Abstract
Purpose
To compare the efficacy of cabergoline (Cb2) and intravenous human albumin (HA) in the prevention of ovarian hyperstimulation syndrome.
Methods
In this randomized controlled trial study, 138 women who were at high risk for developing OHSS were randomly allocated into two groups. In Group one, 20 gr of HA 20% was infused over 1 h. Group two received 0.5 mg per day of Cb2 orally for 7 days, starting on oocyte pickup day. All patients were visited seven and 14 days after oocyte retrieval to determine early clinical or ultrasound evidence of OHSS.
Results
Moderate OHSS was observed in 33 versus 14 cases in the HA and Cb2 groups, respectively, which was significantly different. The number of severe OHSS cases in the HA group was significantly higher than in the Cb2 group (P < 0.001).
Conclusions
Prophylactic oral low dose cabergoline was more effective and less costly than intravenous human albumin in the prevention of OHSS in high-risk patients. (NCT01009567)

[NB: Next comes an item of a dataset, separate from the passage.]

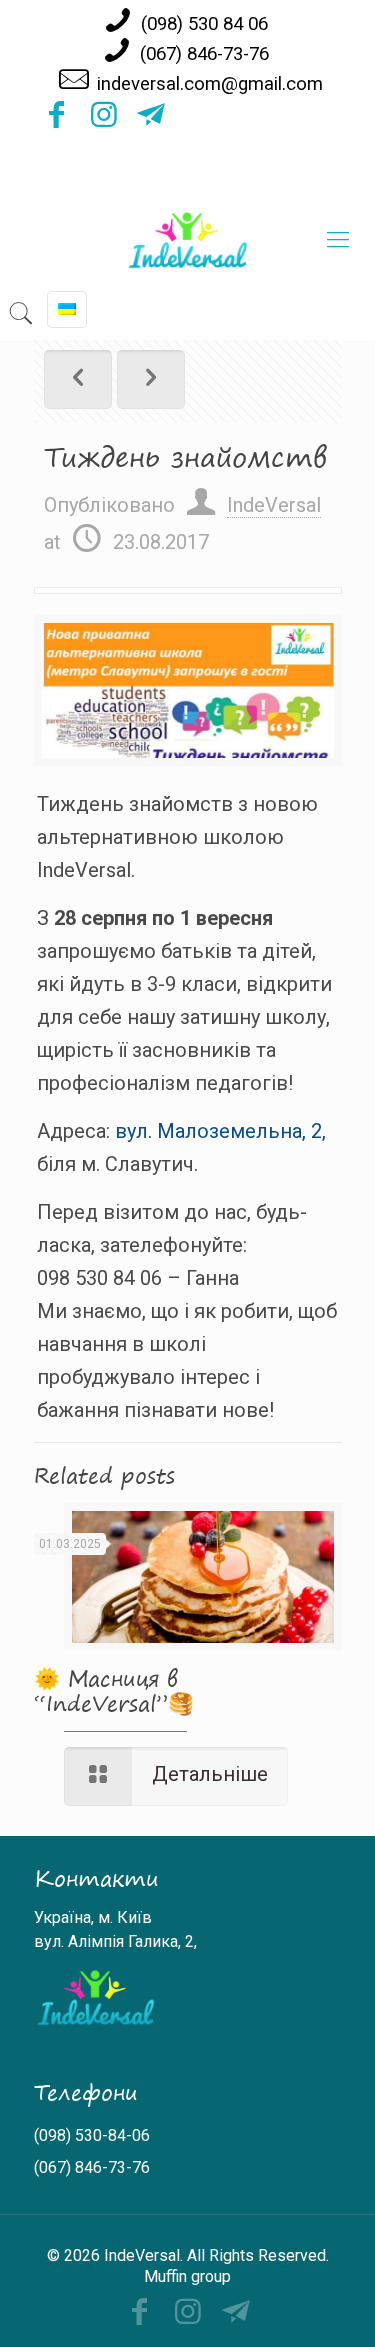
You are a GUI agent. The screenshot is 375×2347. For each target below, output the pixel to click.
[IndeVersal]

Electronic supplementary material
The online version of this article (doi:10.1007/s10815-011-9708-4) contains supplementary material, which is available to authorized users.
Keywords: Albumin, Cabergoline, IVF outcome, Ovarian hyperstimulation syndrome
Introduction
Ovarian hyperstimulation syndrome (OHSS) is a dangerous iatrogenic complication of assisted reproductive techniques (ART) which may cause severe morbidity and even mortality [1].
From the first suggestion of intravenous (i.v.) human albumin (HA) use for the prevention of OHSS by Asch et al. until now, there have been conflicting findings. Some studies suggested a role for albumin in the prevention of OHSS [2–4]. However, in several recent studies the effect of HA was similar to a placebo [5, 6] and less than other preventive drugs [7–9]. A recent review article reported low evidence of benefit from i.v. albumin administration at the time of ovum pickup in the prevention or reduction of the incidence of severe OHSS in high-risk women undergoing ART cycles [10]. Despite the possible side effects (febrile reaction, allergic reaction, anaphylactic shock and risk of virus transmission) [5, 8] and unsatisfactory results of i.v. albumin, it is still commonly used for the prevention of OHSS in many ART units, including ours.
The exact etiology of OHSS is not clear, but evidence exist that vascular endothelial growth factor (VEGF), tumor necrosis factor alpha (TNF α), interleukin 2 and interleukin 6 contribute to the development of this syndrome [11] and administration of a dopamine agonist inhibits phosphorylation of the endothelial growth factor receptor-2 (VEGFR-2) [12]. Two studies have been performed to evaluate the efficacy of cabergoline (Cb2) as a dopamine antagonist in the rat model [12, 13]. Additionally, several studies in humans reported that Cb2 might provide a new, specific and non-toxic approach to the treatment of OHSS without altering angiogenesis [14–17]. According to previous studies optimal dosing, timing and duration of Cb2 administration are still unknown and further large randomized studies are needed to prove its usefulness in clinical practice. Therefore, we performed this randomized clinical trial to assess and compare HA with low-dose Cb2 in the prevention of OHSS in high-risk patients immediately after ovum pickup day.
Materials and methods
We designed a randomized clinical trial study to compare the efficiency of Cb2 and i.v. HA in the prevention of OHSS. The Institutional Review Board and Ethical Committee of Royan Institute approved this study. Patients signed informed consent forms before enrolling in the study.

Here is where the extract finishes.